Storage company Iomega made its name in the Nineties with the Zip drive, a neat little device that could store 100 megabytes of data on a single cartridge.

Storage company Iomega made its name in the Nineties with the Zip drive, a neat little device that could store 100 megabytes of data on a single cartridge.

When the Zip came out, the only real alternative for moving files was a floppy disk, storing 1.4mb, or expensive cartridge and removable drive systems. But growing file sizes, along with the falling price of drives that can record CDs and DVDs, have hit sales of the Zip, even though Iomega launched a version storing up to 750mb of data.

Yet the idea behind the Zip - which has the capacity of a hard disk and the flexibility of a floppy - remains sound.
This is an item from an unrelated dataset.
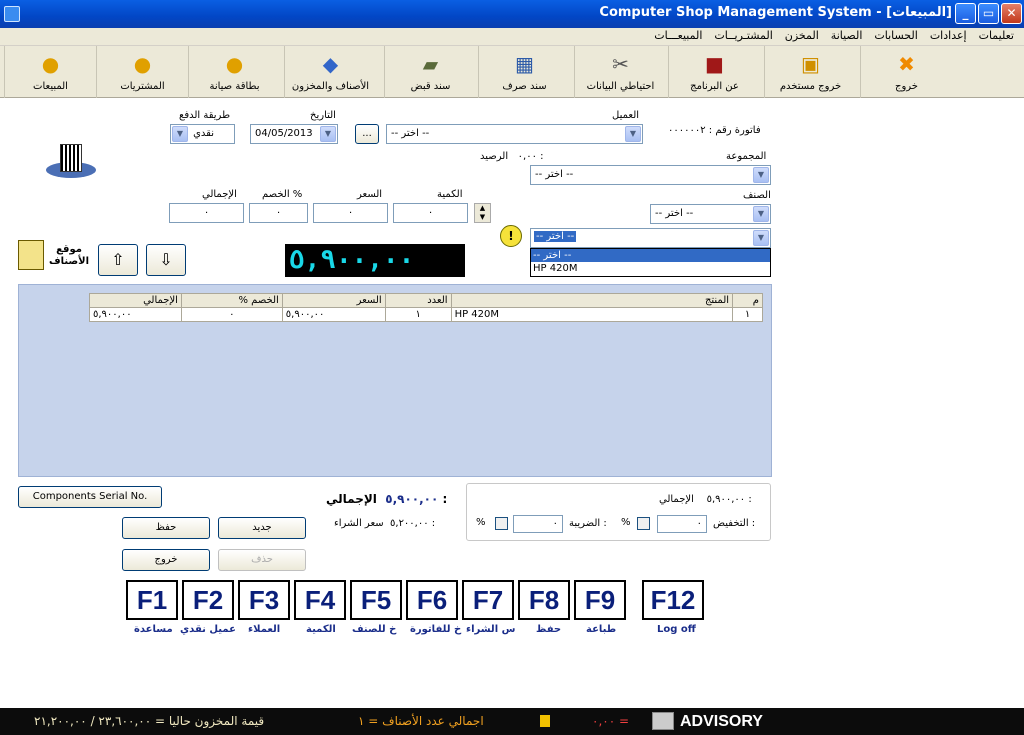 The height and width of the screenshot is (735, 1024). I want to click on toolbar-receipt: ▰ سند قبض, so click(430, 72).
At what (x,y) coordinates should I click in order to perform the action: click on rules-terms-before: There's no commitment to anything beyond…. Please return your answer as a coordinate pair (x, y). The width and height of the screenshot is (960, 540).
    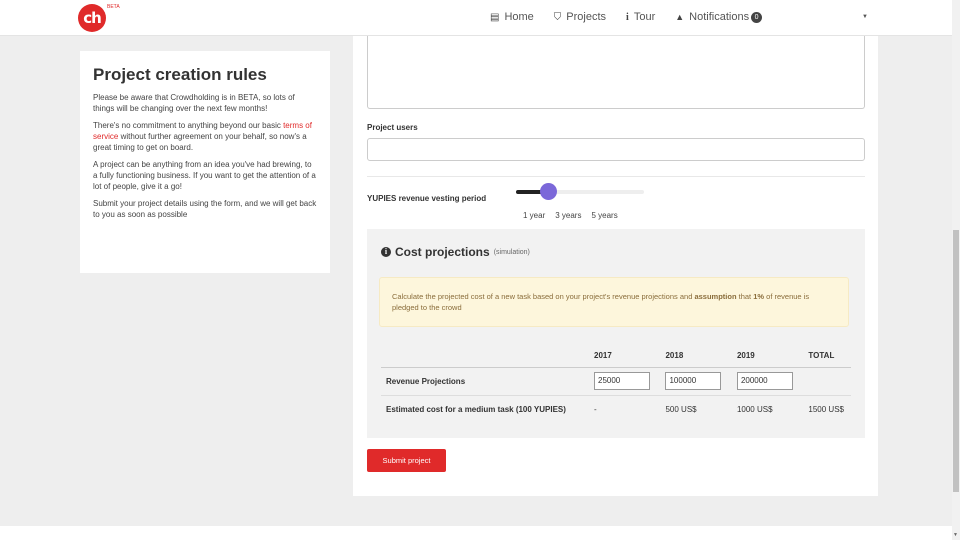
    Looking at the image, I should click on (188, 126).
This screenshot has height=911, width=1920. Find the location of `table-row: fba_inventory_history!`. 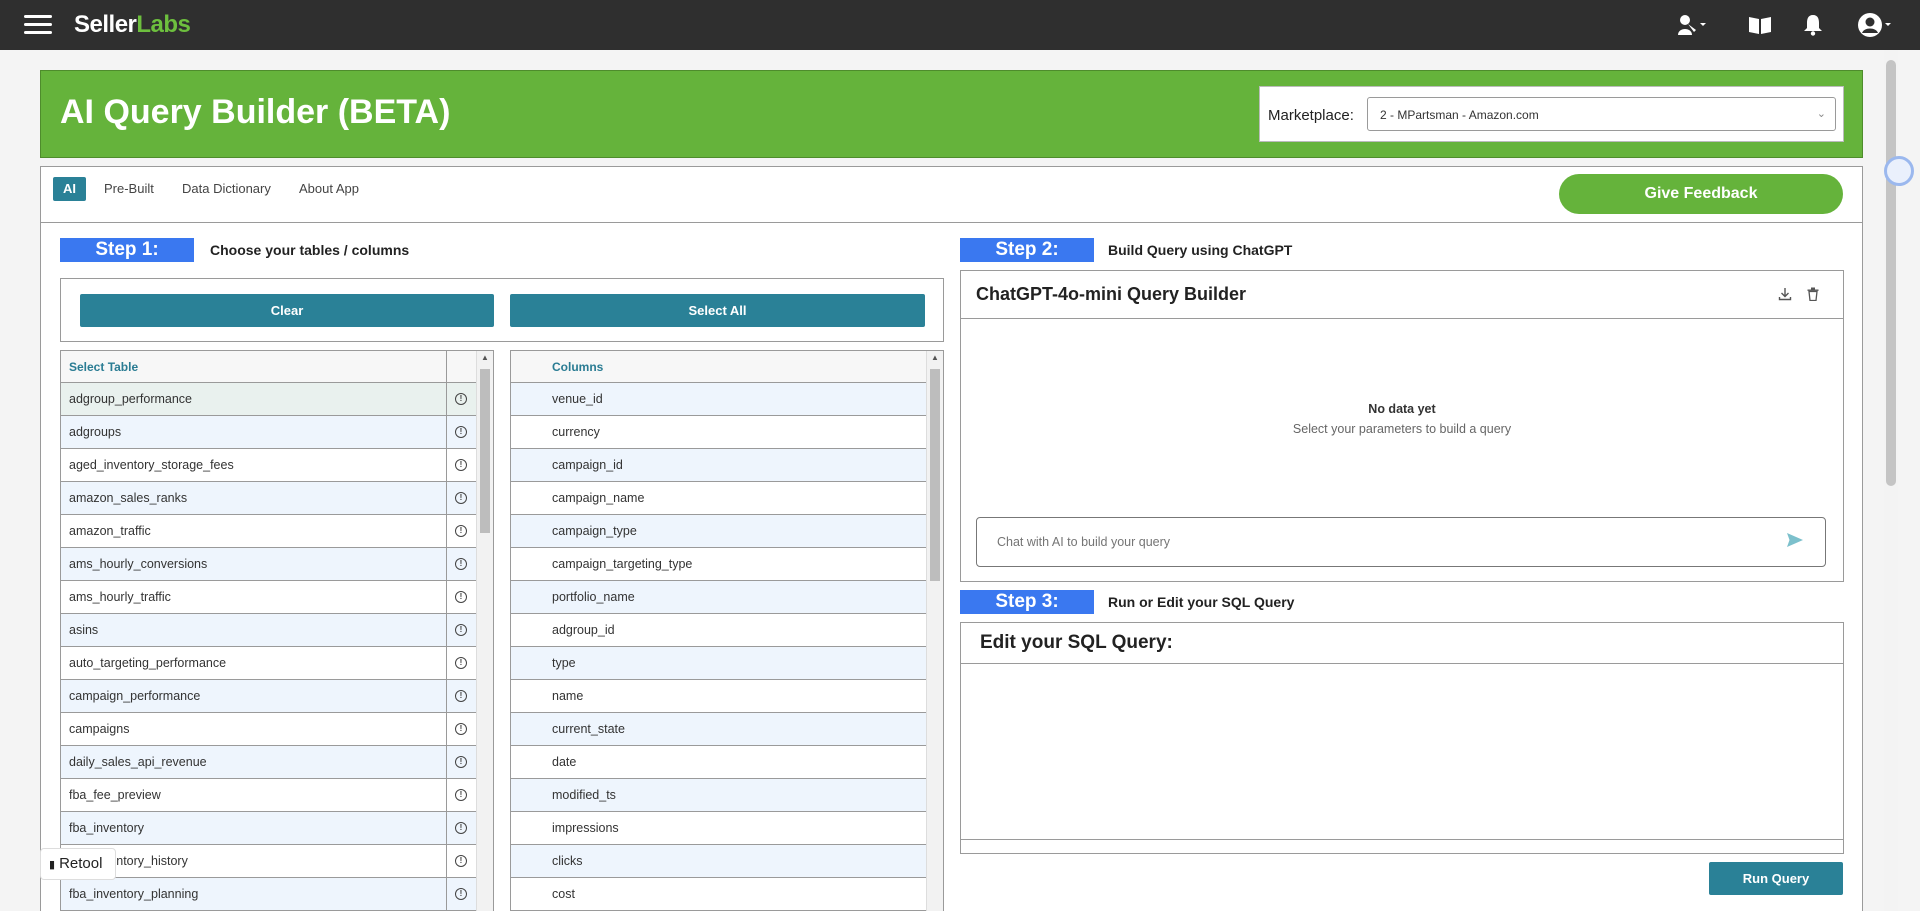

And Iomega is now back in the market with a removable drive format, the REV.

Out of the box, the mini hard disk in a REV cartridge stores 35 gigabytes of data. Compression software pushes that to 90gb, or 900 original Zip disks. Yet the cartridge works just like a hard drive. Read and write speeds - at least on the Firewire version we tested - were more than reasonable.

Having such vast storage capacity on tap in a cartridge that costs around £35 is a huge bonus for anyone working with large files, especially in fields such as digital media, music production and video.

The original Zips were popular with creative professionals, and Iomega is certainly targeting this market with its Firewire REV drive, with a white case which matches that of the iMac. But over the past few years, Iomega has also made inroads into the business storage market, and this too will be a target for the REV. The drives come with backup software included in the price, and the company is developing both networked versions and a "jukebox" that will hold several cartridges - ideal as an alternative to tape for backing up servers.

The external unit is neat and lightweight, and easily portable. Backups are quick, considering the capacity of the cartridge, and the media is low-cost enough to compete with tape; this drive is significantly cheaper than most conventional tape-based backup units. There is not actually much that can be said about the REV itself, as it does exactly what it says on the box, without fuss.

For individual computer users, the main alternative to the REV, unless your machine has a DVD drive, is a conventional removable hard disk. These have far greater capacities, and some, such as Maxtor's, also come with backup software. But hard drives are more vulnerable to damage than a system such as the REV. Furthermore, there is no way to add capacity, and locking away a whole drive is trickier than safely storing a cartridge.

For companies, conventional tape is still the main way to back up network PCs and servers. There is a version of the REV that can be built into a server instead of a tape drive, and the jukebox version will also appeal to this market. But for small networks, an external REV drive is a flexible and low-cost way of taking backups of critical data.

If you need a backup system or additional storage, look seriously at the REV. It is one of those rare products that, here at Tools of the Trade, we plan to go out to buy for ourselves.

THE VERDICT

Rating: 5 out of 5.

Pros: low cost, good design, robust.

Cons: none to speak of.

Price: £220+VAT (drive); £35+VAT (disks).